▶ **Your assignment**
Starting with the line that contains "The height and", copy each line exactly through the end of the listing, and omit all pictures.

'''

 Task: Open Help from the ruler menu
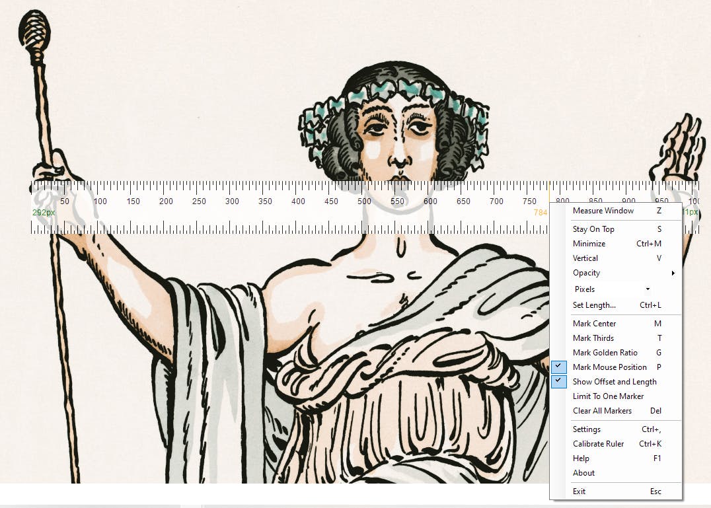click(580, 458)
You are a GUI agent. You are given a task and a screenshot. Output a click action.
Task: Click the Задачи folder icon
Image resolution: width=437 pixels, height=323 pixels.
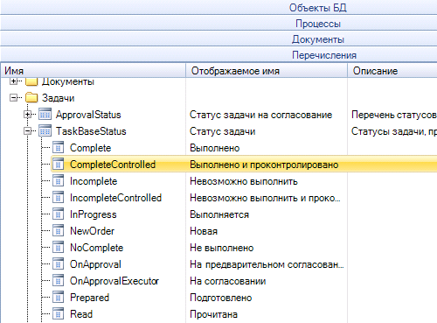point(31,98)
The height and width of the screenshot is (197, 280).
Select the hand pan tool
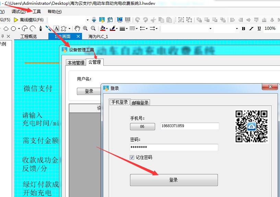tap(77, 28)
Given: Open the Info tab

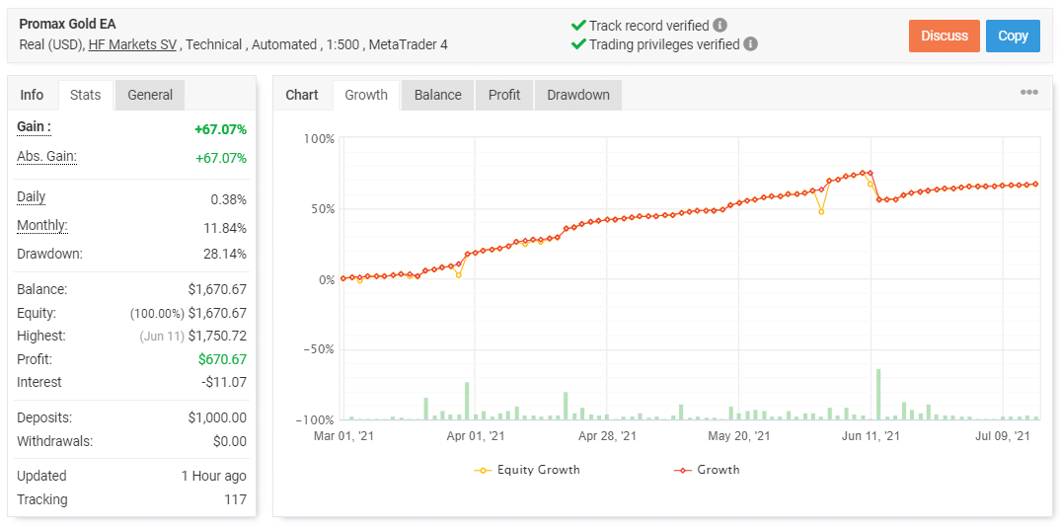Looking at the screenshot, I should (x=32, y=95).
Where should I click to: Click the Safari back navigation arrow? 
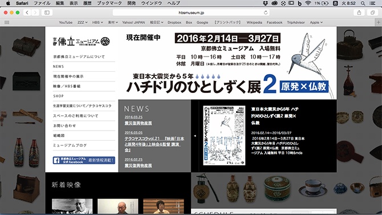point(27,13)

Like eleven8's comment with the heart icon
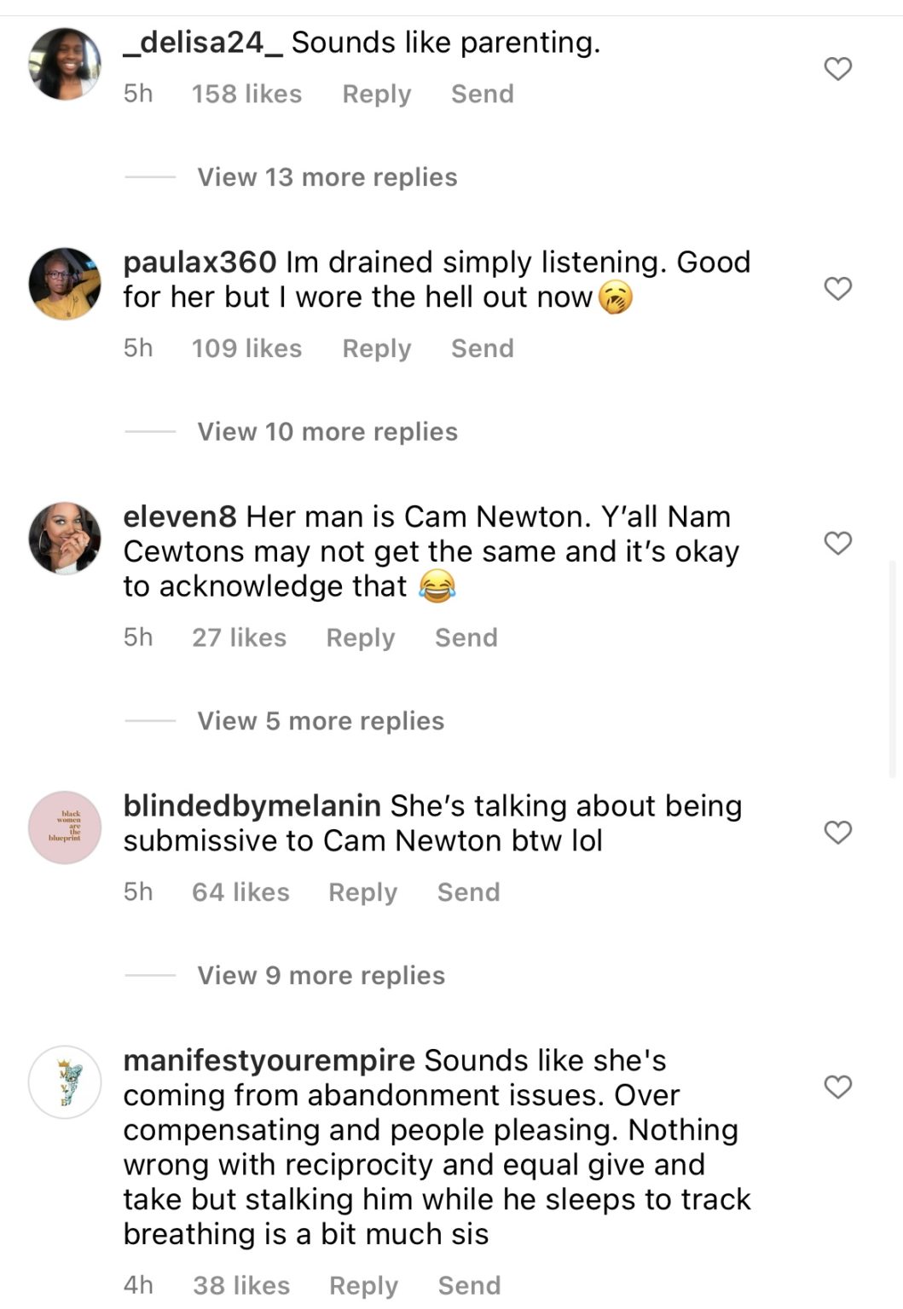pyautogui.click(x=839, y=543)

'''

▶ **Answer to this problem**
The height and width of the screenshot is (197, 280).
Select the hand pan tool
tap(77, 28)
Given: Open the Info tab

Looking at the screenshot, I should (x=32, y=95).
Where should I click to: Click the Safari back navigation arrow? 
point(27,13)

Like eleven8's comment with the heart icon
pyautogui.click(x=839, y=543)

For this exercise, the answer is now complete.